8 O zamana dek birçok Yahudi Yehova’nın kendilerini kurtaracağına tam güvenmemişti. Örneğin, Yeruşalim düşmeden önce, onun yöneticileri güçlü devletlerden destek geleceği umuduyla, hem Mısır hem de Babil ile fahişelik ettiler. (Hezekiel 16:26-29; 23:14) Yeremya onları yerinde olarak şöyle uyarmıştı: “İnsana güvenen, ve beşeri kendisine bazu edinen, ve yüreği RABDEN ayrılan adam lânetlidir.” (Yeremya 17:5) Oysa, Tanrı’nın kavminin yaptığı tam buydu!
9. Birçok Yahudi ihtimal nasıl ‘parayı ekmek olmayan şeye veriyordu’?
9 Artık onlar bir zamanlar güvendikleri milletlerden birine kölelik ediyorlardı. Bundan ders aldılar mı? Yehova’nın “niçin parayı ekmek olmıyan şeye, ve emeğinizi doyurmıyan şeye veriyorsunuz?” diye sormasından da anlaşıldığı gibi, birçoğu ders almadı. (İşaya 55:2a) Tutsak Yahudiler Yehova’dan başkasına güveniyorlarsa, ‘parayı ekmek olmayan şeye veriyorlardı.’ Onların, tutsaklarını asla yurtlarına salıvermeme politikası güden Babil’den kurtulamayacakları kesindi. Aslında yayılmacılığı, ticari zihniyeti ve sahte tapınmasıyla Babil’in Yahudi sürgünlere sunabileceği hiçbir şey yoktu.
10. (a) Yehova, sürgündeki Yahudiler’i sözünü dinlerlerse nasıl ödüllendirecekti? (b) Yehova Davud’la hangi ahdi yapmıştı?
10 Yehova kavmine şu ricada bulunuyor: “Beni iyi dinleyin, ve iyi olan şeyi yiyin, ve semiz şey ile canınız lezzet bulsun.
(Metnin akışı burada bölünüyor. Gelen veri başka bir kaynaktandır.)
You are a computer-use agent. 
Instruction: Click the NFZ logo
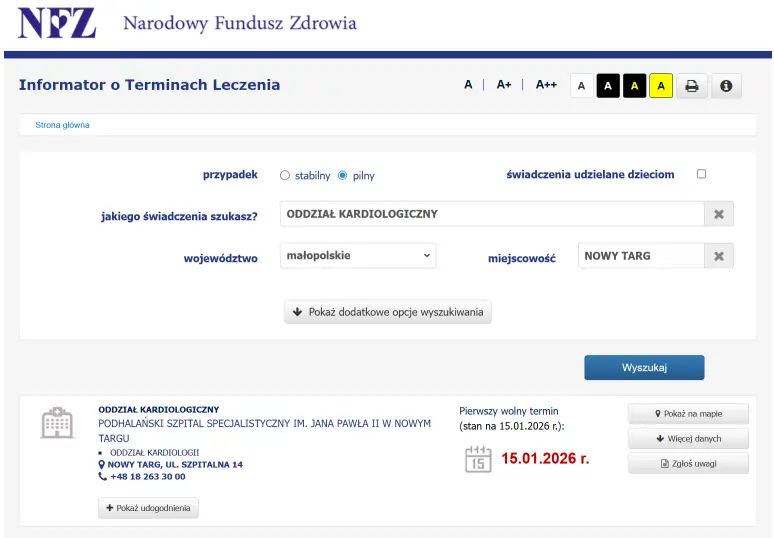[57, 22]
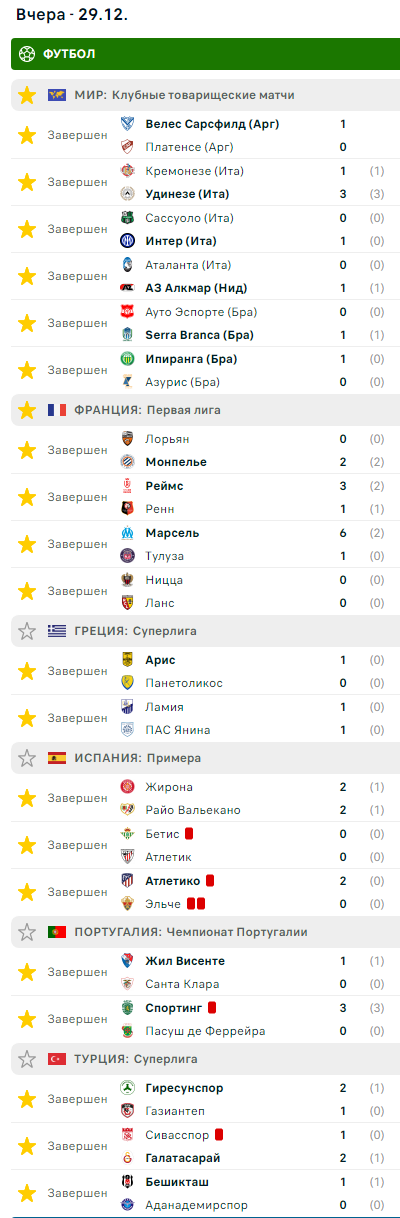Viewport: 400px width, 1218px height.
Task: Click the Besiktas team crest
Action: pyautogui.click(x=127, y=1181)
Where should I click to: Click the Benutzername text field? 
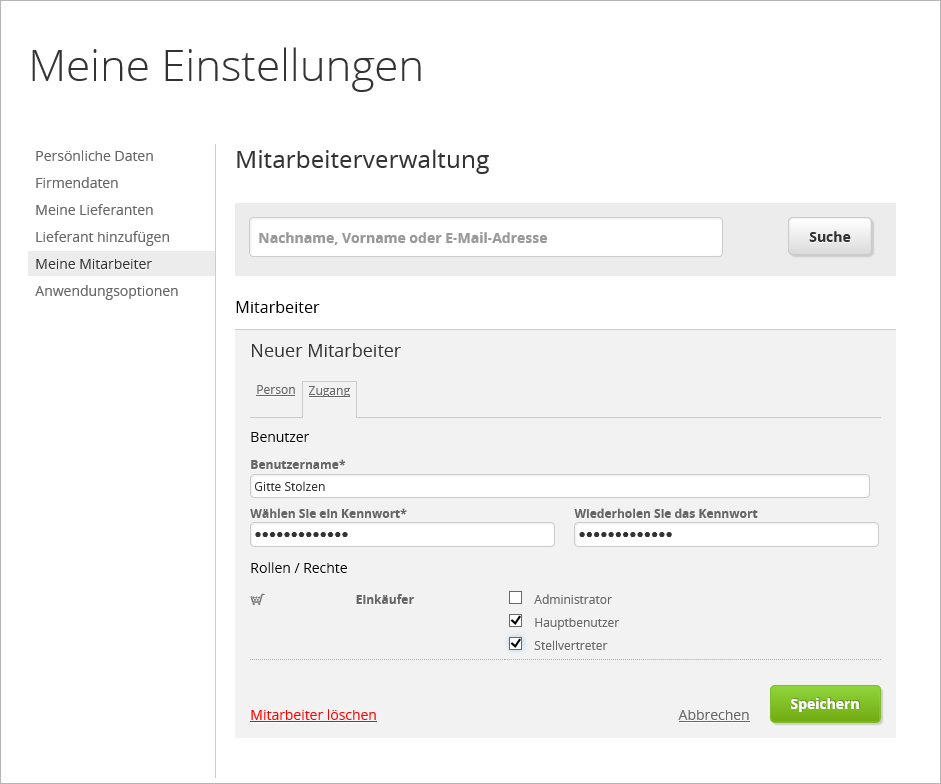tap(559, 486)
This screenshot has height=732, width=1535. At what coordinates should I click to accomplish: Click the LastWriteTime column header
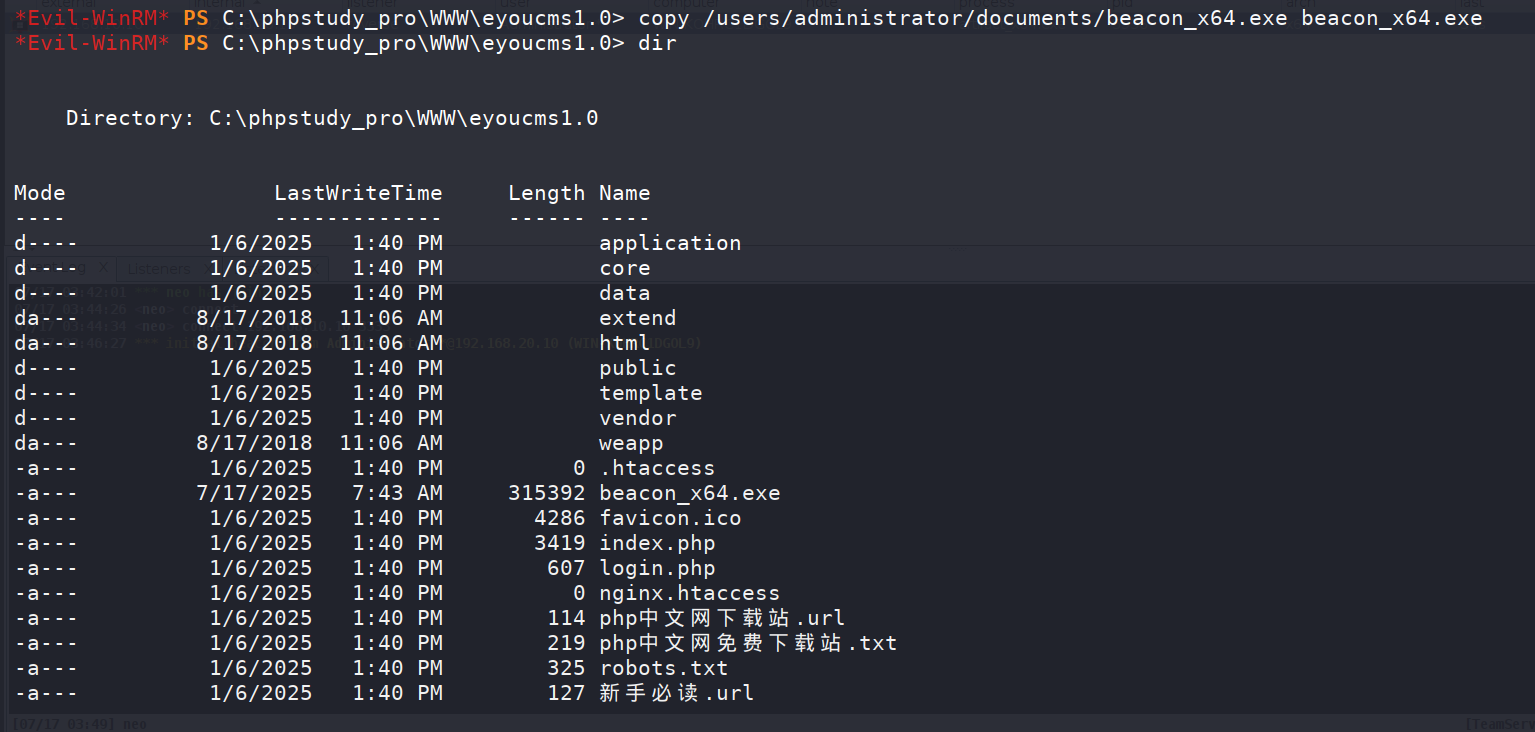click(x=358, y=193)
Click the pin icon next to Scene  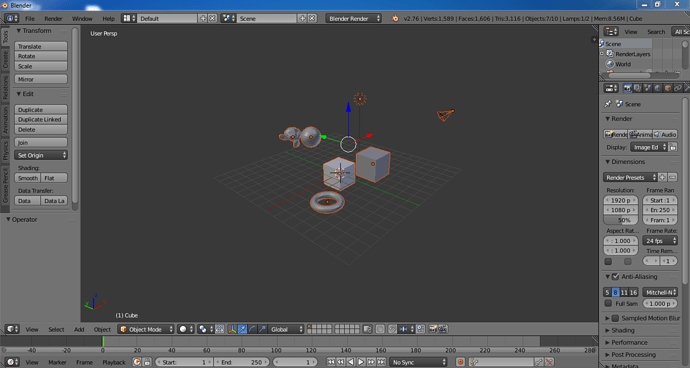pos(608,104)
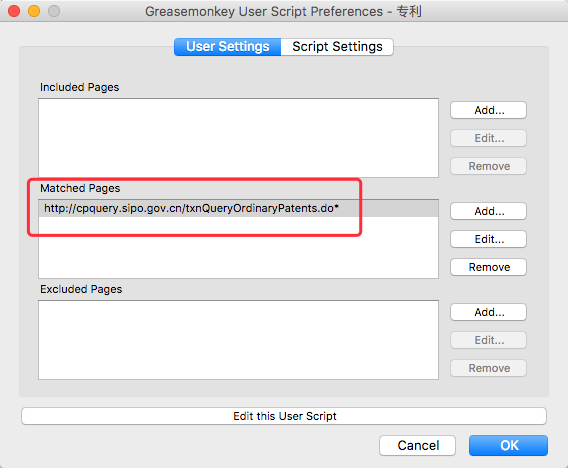Switch to the Script Settings tab

(337, 47)
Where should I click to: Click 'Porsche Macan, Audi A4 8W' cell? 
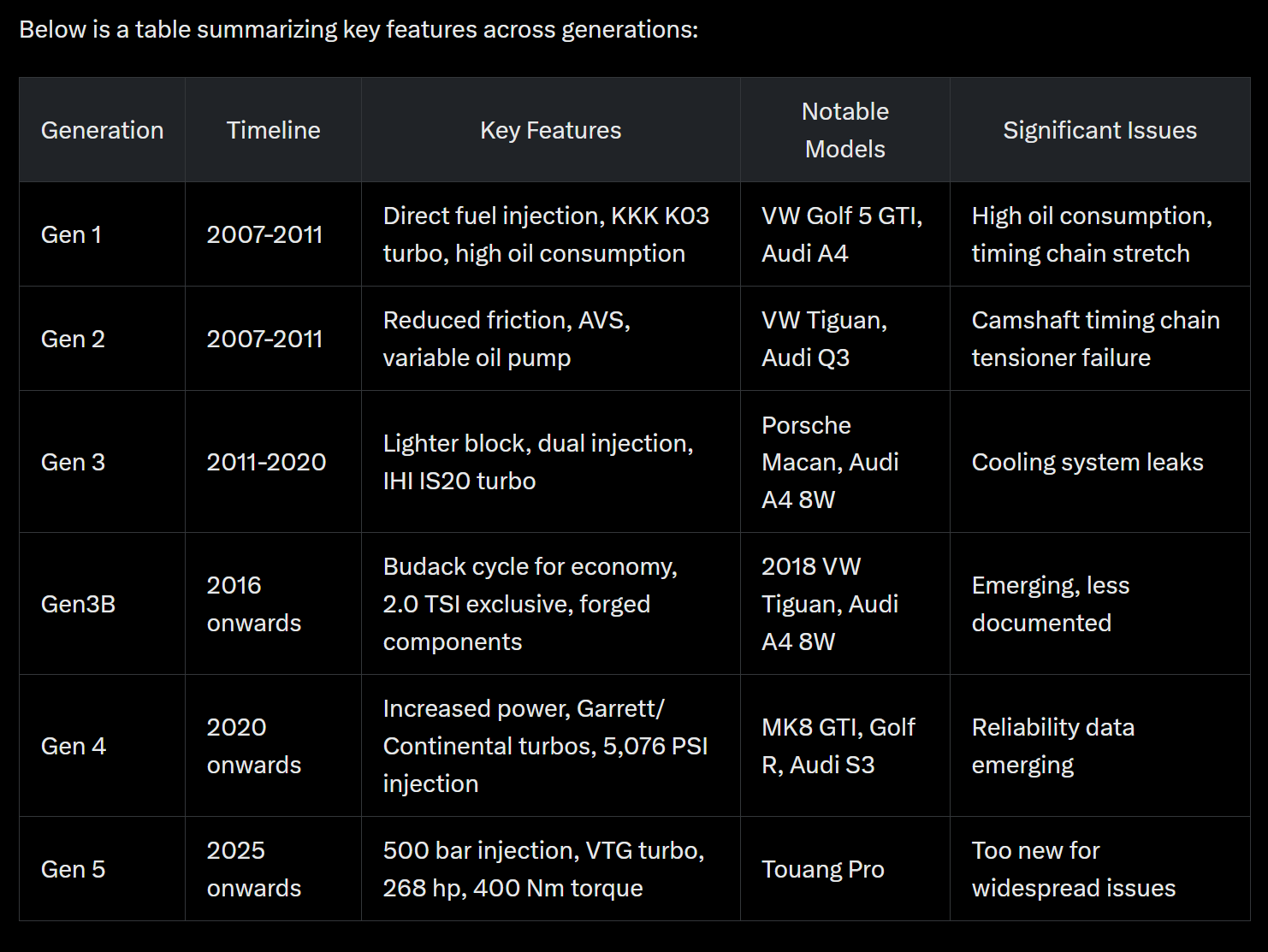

Kulağınızı iğin ve bana gelin; işitin, ve canınız yaşıyacak; ve Davuda olan emin merhametleri [söz verdiğim kalıcı iyilikleri içeren, YÇ], ebedî ahdi sizinle keseceğim.” (İşaya 55:2b, 3) Ruhen kötü beslenen bu kavim için tek ümit Yehova’ydı. O İşaya aracılığıyla artık ileride olacaklar hakkında konuşmaktaydı. Hayatları bu mesajı dinlemelerine bağlıydı; çünkü Tanrı bu sayede ‘canlarının yaşayacağını’ söylüyor. Acaba Yehova’nın Kendisini dinleyenlerle yapacağı ‘ebedi ahit’ nedir? Bu, O’nun ‘Davud’a söz verdiği kalıcı iyilikleri’ ya da vefalı sevgisini içeren bir ahittir. Yüzyıllar önce, Yehova Davud’a tahtının ‘ebediyen sabit olacağını’ vaat etmişti. (II. Samuel 7:16) Dolayısıyla, burada söz edilen ‘ebedi ahit’ yönetimle ilgilidir.
Ebedi Bir Krallığa Kalıcı Mirasçı
11. Tanrı’nın Davud’a verdiği vaadin gerçekleşmesi Babil’deki sürgünlere neden gerçekdışı görünebilirdi?
11 Yahudi sürgünlere, Davud soyunun elinde bulunacak bir yönetim fikrinin gerçekdışı görünebileceğini kabul etmeliyiz. Çünkü onlar hem ülkelerini hem de millet olarak varlıklarını yitirmişlerdi. Ancak bu geçici bir durumdu. Yehova Davud’la yaptığı ahdi unutmamıştı. İnsani açıdan ne kadar gerçekdışı görünse de, Tanrı’nın Davud soyuna ebedi bir Krallık verme amacı mutlaka gerçekleşecekti. Nasıl ve ne zaman? Yehova MÖ 537’de kavmini Babil esaretinden kurtarıp yurduna döndürdü. Acaba bu durum ebediyen kalıcı bir krallığın kurulmasıyla sonuçlandı mı? Hayır, onlar başka bir pagan imparatorluğun, Med ve Perslerin boyunduruğu altında yaşamaya devam ettiler. Milletlere kendi yönetimlerini sürdürmeleri için ‘tayin edilmiş zamanlar’ henüz dolmamıştı. (Luka 21:24) İsrail’de bir kral olmadığından, Yehova’nın Davud’a verdiği vaat yüzyıllar boyu gerçekleşmeden kalacaktı.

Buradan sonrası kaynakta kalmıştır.